Spain’s La Tomatina festival returns after pandemic pause

Thousands of revelers splattered each other with tomatoes on Wednesday, celebrating the return of Spain’s iconic La Tomatina food fight festival after a two-year lapse due to the coronavirus pandemic.

Iran (IMNA) - Trucks laden with overripe tomatoes crawled through the narrow streets of Buñol, an eastern Spanish town about 25 miles from Valencia, as local residents on board hurled them at the crowd in an hour-long frenzy, leaving the area drenched in red pulp.

Some participants donned goggles to protect their eyes, while their clothes were soaked with juice and red goo. Others simply bathed themselves in the pulp.

The festival — traditionally held on the last Wednesday of August — was inspired by a food fight instigated by local children in 1945, according to organizers. It has inspired similar celebrations worldwide, including in cities in Colorado and Nevada.

● **Prompt 1**: In the La Tomatina article, rewrite everything from "Some participants donned" down to "Colorado and Nevada.", replacing "goggles" with "sunglasses".
● **Prompt 2**: According to the La Tomatina article, what inspired the festival, as reported by organizers?

● **Dataset**:
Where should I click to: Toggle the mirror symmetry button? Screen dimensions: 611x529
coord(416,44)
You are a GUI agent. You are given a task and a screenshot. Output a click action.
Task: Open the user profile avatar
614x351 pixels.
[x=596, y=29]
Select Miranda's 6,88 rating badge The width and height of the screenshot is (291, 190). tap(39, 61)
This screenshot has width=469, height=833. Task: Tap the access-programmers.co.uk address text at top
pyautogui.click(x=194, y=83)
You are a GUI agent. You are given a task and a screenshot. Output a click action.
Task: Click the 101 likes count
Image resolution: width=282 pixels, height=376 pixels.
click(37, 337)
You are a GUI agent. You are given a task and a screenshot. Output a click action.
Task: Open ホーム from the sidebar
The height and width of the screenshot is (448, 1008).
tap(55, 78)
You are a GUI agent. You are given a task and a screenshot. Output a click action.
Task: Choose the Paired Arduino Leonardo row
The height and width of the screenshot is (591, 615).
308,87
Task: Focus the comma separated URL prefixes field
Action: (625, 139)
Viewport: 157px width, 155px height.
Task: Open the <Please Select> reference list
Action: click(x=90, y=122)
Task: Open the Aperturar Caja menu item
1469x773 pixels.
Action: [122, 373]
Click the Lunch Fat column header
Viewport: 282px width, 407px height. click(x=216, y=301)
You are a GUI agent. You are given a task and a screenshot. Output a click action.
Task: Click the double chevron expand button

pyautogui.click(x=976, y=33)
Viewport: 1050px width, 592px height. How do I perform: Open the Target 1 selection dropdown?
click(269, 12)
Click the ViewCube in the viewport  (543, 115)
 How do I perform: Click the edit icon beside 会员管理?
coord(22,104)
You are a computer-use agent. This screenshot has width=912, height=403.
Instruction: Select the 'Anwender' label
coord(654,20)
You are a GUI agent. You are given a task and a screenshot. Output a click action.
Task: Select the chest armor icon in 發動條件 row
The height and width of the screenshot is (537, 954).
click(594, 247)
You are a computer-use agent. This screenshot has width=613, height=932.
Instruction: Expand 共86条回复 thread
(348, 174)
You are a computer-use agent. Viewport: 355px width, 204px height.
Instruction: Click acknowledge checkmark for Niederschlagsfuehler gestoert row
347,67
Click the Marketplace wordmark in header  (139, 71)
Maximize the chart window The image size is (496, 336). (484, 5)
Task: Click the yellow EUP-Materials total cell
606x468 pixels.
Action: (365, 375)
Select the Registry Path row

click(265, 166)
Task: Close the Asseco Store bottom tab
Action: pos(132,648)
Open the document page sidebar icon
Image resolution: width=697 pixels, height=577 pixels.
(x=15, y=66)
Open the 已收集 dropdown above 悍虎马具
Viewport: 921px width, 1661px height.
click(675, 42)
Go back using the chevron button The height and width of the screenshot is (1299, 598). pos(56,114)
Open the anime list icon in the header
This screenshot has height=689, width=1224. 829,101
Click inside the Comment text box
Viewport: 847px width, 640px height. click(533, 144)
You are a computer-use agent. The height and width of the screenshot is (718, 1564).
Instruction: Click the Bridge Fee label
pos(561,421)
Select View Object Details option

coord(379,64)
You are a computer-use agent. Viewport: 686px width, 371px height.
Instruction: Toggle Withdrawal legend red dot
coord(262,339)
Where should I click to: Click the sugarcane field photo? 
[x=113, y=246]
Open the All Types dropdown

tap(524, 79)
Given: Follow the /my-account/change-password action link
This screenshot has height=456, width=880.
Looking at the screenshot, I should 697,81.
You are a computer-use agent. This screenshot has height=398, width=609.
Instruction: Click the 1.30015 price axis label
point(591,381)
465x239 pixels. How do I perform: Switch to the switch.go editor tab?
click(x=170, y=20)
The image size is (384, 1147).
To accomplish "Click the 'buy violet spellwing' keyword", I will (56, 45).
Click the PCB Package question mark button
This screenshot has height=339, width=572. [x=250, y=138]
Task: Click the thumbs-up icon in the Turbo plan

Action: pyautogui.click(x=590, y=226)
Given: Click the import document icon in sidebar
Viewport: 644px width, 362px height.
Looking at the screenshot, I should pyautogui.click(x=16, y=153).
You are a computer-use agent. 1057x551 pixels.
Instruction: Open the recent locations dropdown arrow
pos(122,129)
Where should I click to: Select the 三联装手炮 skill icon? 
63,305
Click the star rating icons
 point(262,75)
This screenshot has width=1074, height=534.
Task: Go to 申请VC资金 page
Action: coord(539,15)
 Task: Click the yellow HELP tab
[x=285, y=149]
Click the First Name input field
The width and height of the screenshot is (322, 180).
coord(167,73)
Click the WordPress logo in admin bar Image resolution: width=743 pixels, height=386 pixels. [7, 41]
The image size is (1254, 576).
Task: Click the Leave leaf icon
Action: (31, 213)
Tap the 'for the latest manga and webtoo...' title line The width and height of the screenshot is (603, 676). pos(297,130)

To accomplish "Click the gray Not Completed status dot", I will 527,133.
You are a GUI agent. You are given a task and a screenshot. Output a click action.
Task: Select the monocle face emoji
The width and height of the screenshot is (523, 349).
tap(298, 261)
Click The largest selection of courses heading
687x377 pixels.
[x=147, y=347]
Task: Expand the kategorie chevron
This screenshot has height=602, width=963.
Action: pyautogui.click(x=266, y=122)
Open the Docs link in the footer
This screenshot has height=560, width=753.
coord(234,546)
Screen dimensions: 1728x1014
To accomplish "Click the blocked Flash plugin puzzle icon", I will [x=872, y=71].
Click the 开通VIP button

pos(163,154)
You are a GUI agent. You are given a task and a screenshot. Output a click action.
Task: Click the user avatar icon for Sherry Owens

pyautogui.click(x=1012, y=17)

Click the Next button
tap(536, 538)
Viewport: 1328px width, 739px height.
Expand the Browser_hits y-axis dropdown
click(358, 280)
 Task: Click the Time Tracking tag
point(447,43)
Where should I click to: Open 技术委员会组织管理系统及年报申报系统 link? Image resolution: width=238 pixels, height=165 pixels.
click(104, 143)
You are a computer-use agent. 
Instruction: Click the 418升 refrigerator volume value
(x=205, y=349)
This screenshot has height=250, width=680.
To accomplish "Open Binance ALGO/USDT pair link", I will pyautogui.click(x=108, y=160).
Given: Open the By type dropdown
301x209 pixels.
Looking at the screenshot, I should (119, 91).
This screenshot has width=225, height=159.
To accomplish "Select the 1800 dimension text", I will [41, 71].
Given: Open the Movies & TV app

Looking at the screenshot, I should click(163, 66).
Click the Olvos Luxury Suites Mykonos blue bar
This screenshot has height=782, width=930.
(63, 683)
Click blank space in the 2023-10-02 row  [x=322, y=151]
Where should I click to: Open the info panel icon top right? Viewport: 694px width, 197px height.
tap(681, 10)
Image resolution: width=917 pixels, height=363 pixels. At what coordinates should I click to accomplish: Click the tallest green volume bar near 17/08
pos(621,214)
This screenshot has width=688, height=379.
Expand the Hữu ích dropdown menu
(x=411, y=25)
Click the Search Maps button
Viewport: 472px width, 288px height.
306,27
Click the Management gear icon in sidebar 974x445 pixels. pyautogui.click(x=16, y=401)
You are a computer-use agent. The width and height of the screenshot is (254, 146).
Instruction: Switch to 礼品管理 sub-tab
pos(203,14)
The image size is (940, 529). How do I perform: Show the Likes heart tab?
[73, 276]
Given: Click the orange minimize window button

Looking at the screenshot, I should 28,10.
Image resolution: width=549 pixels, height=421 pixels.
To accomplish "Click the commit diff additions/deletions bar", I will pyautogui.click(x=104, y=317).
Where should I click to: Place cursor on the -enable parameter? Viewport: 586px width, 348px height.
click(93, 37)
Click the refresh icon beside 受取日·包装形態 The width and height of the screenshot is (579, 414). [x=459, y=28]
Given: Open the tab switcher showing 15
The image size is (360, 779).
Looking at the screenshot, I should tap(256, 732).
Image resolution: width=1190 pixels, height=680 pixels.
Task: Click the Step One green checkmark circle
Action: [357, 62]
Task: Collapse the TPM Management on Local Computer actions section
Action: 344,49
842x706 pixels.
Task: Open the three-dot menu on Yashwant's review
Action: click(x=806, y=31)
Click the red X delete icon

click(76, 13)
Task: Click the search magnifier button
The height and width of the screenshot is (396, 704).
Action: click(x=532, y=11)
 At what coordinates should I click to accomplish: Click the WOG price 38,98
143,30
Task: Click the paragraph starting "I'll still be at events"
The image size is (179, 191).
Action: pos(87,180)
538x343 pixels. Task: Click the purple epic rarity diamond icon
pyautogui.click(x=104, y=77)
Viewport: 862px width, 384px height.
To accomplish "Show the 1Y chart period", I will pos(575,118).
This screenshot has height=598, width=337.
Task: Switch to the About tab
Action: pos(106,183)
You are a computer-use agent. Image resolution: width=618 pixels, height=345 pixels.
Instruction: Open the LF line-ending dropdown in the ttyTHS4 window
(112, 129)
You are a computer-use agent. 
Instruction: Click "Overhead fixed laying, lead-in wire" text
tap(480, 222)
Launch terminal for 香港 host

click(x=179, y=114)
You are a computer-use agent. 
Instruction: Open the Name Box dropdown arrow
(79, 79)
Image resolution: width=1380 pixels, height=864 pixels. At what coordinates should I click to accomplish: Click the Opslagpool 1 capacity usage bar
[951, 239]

● **Task solution 1**:
Some participants donned sunglasses to protect their eyes, while their clothes were soaked with juice and red goo. Others simply bathed themselves in the pulp.

The festival — traditionally held on the last Wednesday of August — was inspired by a food fight instigated by local children in 1945, according to organizers. It has inspired similar celebrations worldwide, including in cities in Colorado and Nevada.

● **Task solution 2**: A food fight instigated by local children in 1945.